Vsearch dereplication plugin error

Hi there, I'm trying to use the vsearch dereplication plugin: dereplicate-sequences: Dereplicate sequences. — QIIME 2 2024.2.0 documentation

My lab has decided not to use the DADA2 filter/deblur steps in Qiime2 since it seems to throw up most of our sequencing reads from Illumina MiSeq paired-end sequences.

I used Trim Galore for pre-processing, then AMPtk for quality filtering and to merge my ITS1 Illumina Miseq R1 and R2 files. I am now trying to use the vsearch plugin to dereplicate my sequences and create a .qza table that I could then use for taxonomy assignment.

This is what I used to import my data into qiime (please keep in mind these are already merged R1 & R2 sequences from the MiSeq):

qiime tools import
--type 'SampleData[SequencesWithQuality]'
--input-path manifest.csv
--output-path single-end-demux.qza
--input-format SingleEndFastqManifestPhred33V2

And then for the vsearch dereplication plugin:

qiime vsearch dereplicate-sequences
--i-sequences single-end-demux.qza
--p-min-unique-size 10
--o-dereplicated-table table.qza
--o-dereplicated-sequences rep-seqs.qza

This is the error I am encountering:

Plugin error from vsearch:

Mapping not provided for observation identifier: sample-58_100035. If this identifier should not be updated, pass strict=False.

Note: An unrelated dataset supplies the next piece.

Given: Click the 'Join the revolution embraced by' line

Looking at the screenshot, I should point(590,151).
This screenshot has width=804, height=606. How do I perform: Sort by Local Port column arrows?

Debug info has been saved to /var/folders/m4/sjv1hpgd4hnft76_h_q1bgtr0000gn/T/qiime2-q2cli-err-tgjtn573.log

Here is the log file:

File "/Users/amathewson/miniconda3/envs/qiime2-amplicon-2024.2/lib/python3.8/site-packages/q2cli/commands.py", line 520, in call
results = self._execute_action(
File "/Users/amathewson/miniconda3/envs/qiime2-amplicon-2024.2/lib/python3.8/site-packages/q2cli/commands.py", line 581, in _execute_action
results = action(**arguments)
File "", line 2, in dereplicate_sequences
File "/Users/amathewson/miniconda3/envs/qiime2-amplicon-2024.2/lib/python3.8/site-packages/qiime2/sdk/action.py", line 342, in bound_callable
outputs = self.callable_executor(
File "/Users/amathewson/miniconda3/envs/qiime2-amplicon-2024.2/lib/python3.8/site-packages/qiime2/sdk/action.py", line 566, in callable_executor
output_views = self._callable(**view_args)
File "/Users/amathewson/miniconda3/envs/qiime2-amplicon-2024.2/lib/python3.8/site-packages/q2_vsearch/_cluster_sequences.py", line 45, in dereplicate_sequences
table.update_ids(id_map=id_map, axis='observation')
File "/Users/amathewson/miniconda3/envs/qiime2-amplicon-2024.2/lib/python3.8/site-packages/biom/table.py", line 1410, in update_ids
raise TableException(
biom.exception.TableException: Mapping not provided for observation identifier: sample-58_100035. If this identifier should not be updated, pass strict=False.

(END)

Is there any way to get around this or fix this issue? Could it be my manifest file or the way I imported my files into qiime?
Thanks for any input!

Hello @lucky_endophyte,

This seems to be a bug that hasn't been addressed yet, discussed here. I'll open an issue for this and we'll look into it. In the meantime I think you can achieve the same output with the following steps:

  • remove the --p-min-unique-size 10 parameter from the dereplicate-sequences call (it should then work)
  • filter the resulting feature table with feature-table filter-features using --p-min-frequency 10
  • filter the resulting representative sequences with feature-table filter-seqs using --i-table <your feature table>

Thank you for your response!

The first part worked, I did this:

qiime feature-table filter-features
--i-table table-trim-97-seeds.qza
--p-min-frequency 10
--o-filtered-table filtered_table.qza

But I'm a little confused on the second part, which results in an error (so I don't think I'm doing this right):

qiime feature-table filter-seqs
--i-data rep-seqs-trim-97-seeds.qza
--m-metadata-file filtered_table.qza
--o-filtered-data filtered-representative-sequences.qza

Plugin error from feature-table:

All features were filtered out of the data.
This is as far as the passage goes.